Following is the Non Tax related revenue for the corporation.

- Water usage charges.
- Fees from Documentation services.
- Rent received from municipal property.
- Funds from municipal bonds.
- Fees and user charges
- Sale and hire charges

== Election history ==
=== Corporation Election 2025 ===

| S.No. | Party name | Party symbol | Number of Corporators | Change | Map |
| 1. | UDF |  | 48 | 18 |  |
| 2. | LDF |  | 20 | 9 |
| 3. | BJP |  | 06 | 1 |
| 4. | IND |  | 02 | 8 |

=== Corporation Election 2020 ===

| S.No. | Party name | Party symbol | Number of Corporators | Change |
|---|---|---|---|---|
| 1. | UDF |  | 30 | 8 |
| 2. | LDF |  | 29 | 6 |
| 3. | OTHERS |  | 10 | 1 |
| 4. | BJP |  | 05 | 3 |

=== 2015 Local body elections ===
Soumini Jain from the Indian National Congress served as the mayor of Kochi Corporation in 2015. On the council, Soumini represented the municipal corporation's 36th division (Elamkulam).

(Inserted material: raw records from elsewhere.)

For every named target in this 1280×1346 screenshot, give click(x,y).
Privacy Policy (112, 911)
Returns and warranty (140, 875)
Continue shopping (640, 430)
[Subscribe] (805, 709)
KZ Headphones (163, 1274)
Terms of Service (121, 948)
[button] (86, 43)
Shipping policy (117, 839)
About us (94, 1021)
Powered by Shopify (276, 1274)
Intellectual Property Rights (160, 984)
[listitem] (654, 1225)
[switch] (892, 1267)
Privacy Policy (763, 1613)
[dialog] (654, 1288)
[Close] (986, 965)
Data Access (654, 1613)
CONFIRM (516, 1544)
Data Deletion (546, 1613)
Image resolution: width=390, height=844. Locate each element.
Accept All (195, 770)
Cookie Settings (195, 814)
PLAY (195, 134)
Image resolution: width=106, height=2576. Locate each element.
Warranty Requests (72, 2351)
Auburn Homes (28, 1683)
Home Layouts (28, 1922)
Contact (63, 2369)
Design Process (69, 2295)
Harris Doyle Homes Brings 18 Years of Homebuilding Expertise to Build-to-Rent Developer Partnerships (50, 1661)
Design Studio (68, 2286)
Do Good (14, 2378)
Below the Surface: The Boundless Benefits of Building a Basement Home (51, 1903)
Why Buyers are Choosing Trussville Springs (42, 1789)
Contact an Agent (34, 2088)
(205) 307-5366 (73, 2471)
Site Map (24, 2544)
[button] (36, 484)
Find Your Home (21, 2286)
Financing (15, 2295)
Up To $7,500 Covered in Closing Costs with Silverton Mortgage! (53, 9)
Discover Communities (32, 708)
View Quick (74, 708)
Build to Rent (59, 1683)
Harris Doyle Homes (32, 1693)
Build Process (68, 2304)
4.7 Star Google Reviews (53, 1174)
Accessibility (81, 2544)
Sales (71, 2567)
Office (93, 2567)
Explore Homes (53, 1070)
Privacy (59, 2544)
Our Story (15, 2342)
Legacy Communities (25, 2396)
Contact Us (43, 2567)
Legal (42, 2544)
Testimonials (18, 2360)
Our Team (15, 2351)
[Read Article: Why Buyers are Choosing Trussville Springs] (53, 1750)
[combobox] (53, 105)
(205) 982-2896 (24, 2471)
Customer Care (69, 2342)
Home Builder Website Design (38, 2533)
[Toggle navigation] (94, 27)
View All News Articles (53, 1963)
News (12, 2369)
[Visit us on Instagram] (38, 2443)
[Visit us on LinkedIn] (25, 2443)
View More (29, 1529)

| S.No. | Political Front/Party | Number of Corporators |
|---|---|---|
| 1 | United Democratic Front (UDF) | 38 |
| 2 | Left Democratic Front (LDF) | 23 |
| 3 | National Democratic Alliance (NDA) | 02 |
| 4 | Others | 11 |

== Issues ==

One of the main issues that the Kochi Municipal Corporation faces is that much of the modern city has developed outside the official city limits which was last defined in 1967. As a result, the extended urban agglomeration grew much more than any other city of India, leaving the corporation dry in resources. As Kochi is a major industry and thriving modern port-city, it required much more strong leadership and plans, which till now never materialized. The city grew in unplanned way without any masterplan creating more problems. As most of the town-planning agencies like transport, electricity, water distribution were managed by Kerala Government, the Kochi Corporation failed in co-ordinating various agencies implementing various projects. Apart from all these, much of the infrastructural development funds for the city were given to Greater Cochin Development Authority which often creates administrative clashes and issues over implementation.

One of the major issue which the city faced earlier was waste management which aggravated in 2002, which was partially solved by commissioning of the Brahmapuram Waste Management Plant in 2008. However this was gradually converted into a dumping yard. In 2023, a major fire broke out at the Brahmapuram plant resulting in major parts of Kochi city getting engulfed in smoke.